Summer 2019 started with SEE launching a new stream of its well-established Oxford Study Programme – ‘Arts and Humanities: Tradition and Innovation’. For two weeks in July, twenty students selected from some of the leading universities in China were welcomed to the city of spires to do what has been done in Oxford, at the highest level, for centuries.
The programme combined intense and intellectual rewarding lectures series with lively cultural experiences. The lectures explored both Oxford’s rich humanistic, cultural and artistic tradition as well as its role in innovation. Not only did the students have the privilege of being taught by professors who occupy prestigious posts like that once held by J.R. Tolkien, they engaged with cutting edge research regarding, for example, pioneering architectural projects for the city of London. The attendees also had the chance to closely experience several artefacts from the Assyrian and Roman collections of the Ashmolean Museum, which were introduced by curators from major museum collections. Students were informed about different aspects of life in these periods and examined the differences and similarities of those cultures then and now.
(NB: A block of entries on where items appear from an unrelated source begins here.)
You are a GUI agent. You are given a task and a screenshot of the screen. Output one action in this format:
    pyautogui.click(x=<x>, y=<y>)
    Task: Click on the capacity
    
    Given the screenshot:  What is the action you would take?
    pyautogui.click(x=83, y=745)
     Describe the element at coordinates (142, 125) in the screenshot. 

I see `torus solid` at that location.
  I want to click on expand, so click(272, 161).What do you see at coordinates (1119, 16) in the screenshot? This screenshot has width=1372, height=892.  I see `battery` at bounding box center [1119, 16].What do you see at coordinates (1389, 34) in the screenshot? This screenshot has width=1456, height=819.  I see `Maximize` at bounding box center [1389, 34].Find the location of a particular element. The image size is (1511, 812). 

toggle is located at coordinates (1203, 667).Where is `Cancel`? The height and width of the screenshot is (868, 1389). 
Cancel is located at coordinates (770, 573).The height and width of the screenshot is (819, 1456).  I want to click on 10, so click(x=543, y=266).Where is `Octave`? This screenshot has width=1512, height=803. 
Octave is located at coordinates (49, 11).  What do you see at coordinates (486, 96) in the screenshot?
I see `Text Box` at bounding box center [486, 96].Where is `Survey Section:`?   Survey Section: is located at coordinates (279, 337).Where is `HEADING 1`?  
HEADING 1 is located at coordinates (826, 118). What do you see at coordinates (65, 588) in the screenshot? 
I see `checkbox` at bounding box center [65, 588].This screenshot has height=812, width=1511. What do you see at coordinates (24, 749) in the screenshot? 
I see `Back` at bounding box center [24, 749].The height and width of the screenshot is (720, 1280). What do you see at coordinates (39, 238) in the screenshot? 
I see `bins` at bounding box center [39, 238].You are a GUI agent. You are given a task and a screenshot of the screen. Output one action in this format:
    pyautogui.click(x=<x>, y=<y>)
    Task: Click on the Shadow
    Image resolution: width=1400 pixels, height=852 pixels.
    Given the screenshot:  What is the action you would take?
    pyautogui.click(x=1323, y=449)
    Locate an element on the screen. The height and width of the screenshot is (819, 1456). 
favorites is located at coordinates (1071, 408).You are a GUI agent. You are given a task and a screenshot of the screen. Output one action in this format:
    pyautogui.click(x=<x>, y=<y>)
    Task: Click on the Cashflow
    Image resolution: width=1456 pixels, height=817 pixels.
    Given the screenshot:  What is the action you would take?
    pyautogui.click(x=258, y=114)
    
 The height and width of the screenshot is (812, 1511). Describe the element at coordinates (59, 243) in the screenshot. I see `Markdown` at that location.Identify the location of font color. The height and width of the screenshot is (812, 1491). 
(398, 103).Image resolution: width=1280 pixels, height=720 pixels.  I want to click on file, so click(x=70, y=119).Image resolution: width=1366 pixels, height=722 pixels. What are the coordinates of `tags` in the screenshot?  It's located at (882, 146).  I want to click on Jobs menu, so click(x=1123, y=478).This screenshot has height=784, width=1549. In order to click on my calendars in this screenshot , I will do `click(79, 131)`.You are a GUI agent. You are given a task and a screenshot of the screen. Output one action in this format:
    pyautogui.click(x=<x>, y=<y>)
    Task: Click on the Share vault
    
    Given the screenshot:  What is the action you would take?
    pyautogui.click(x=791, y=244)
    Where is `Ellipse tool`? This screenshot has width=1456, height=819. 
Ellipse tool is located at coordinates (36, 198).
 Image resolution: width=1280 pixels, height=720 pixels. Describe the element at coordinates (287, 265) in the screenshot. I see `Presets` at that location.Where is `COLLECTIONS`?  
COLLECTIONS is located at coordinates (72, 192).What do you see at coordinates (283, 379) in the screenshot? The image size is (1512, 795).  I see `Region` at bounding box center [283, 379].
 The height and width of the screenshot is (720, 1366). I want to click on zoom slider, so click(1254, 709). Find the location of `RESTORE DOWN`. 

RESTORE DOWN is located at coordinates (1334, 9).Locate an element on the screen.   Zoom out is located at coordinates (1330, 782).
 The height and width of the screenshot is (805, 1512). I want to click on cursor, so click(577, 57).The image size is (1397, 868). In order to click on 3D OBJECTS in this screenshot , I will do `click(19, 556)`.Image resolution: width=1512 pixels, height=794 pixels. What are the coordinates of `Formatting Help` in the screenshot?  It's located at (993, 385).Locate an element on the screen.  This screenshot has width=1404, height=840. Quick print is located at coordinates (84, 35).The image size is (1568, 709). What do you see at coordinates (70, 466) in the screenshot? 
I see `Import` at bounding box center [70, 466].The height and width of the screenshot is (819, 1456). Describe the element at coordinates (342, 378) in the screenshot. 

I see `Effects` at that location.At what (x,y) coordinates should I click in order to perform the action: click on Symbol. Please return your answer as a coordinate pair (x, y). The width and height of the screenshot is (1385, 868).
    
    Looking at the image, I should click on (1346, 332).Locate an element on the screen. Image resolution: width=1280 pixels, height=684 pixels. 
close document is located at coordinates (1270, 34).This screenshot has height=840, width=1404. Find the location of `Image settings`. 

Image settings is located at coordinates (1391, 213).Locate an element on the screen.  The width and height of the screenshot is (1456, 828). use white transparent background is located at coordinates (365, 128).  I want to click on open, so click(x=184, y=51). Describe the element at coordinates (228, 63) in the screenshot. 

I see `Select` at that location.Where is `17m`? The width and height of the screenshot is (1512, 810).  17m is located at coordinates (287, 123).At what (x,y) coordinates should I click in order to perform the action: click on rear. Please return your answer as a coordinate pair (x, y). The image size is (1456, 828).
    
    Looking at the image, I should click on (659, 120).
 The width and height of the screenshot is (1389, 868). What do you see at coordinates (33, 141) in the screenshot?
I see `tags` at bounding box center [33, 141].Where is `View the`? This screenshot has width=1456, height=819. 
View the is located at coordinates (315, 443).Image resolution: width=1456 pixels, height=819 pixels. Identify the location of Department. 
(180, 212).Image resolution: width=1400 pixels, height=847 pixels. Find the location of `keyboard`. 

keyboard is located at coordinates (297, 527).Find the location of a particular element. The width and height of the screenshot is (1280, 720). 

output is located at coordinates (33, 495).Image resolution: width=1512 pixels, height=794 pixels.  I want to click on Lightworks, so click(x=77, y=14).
In between their studies, our students tasted delicious meals from across the world, as well as the occasional Chinese meal which wiped out any vestige of homesickness. Our friendly staff were the experienced tour guides of Oxford’s ancient streets and colleges, and breath-taking museums. But our students’ British experience extended well beyond Oxford. A day was spent exploring the capital of the country, the timeless city of London. After getting a taste of British royalty at Blenheim Palace, bags were filled with souvenirs from Bicester Village. We even punted through Oxford’s rival city, Cambridge – also known as “the other place”.
These day breaks inspired the end-of-programme projects prepared by each group of students. Each project team was able to demonstrate how lessons from the past (tradition) can contribute to the present (innovation). The thematic revolved around innovative practices that Oxford’s museums could adopt to make the most of their traditional collections, which included representations of leadership in cultural heritage in today’s multi-media age. The research supervisors were thrilled with the high-quality of these projects, all of which received academic prizes in the end-of-programme ceremony. The students’ success was celebrated in the candle-lit hall of one of Oxford’s medieval colleges, where students enjoyed a farewell formal dinner in the company of friends and newly forged academic connections.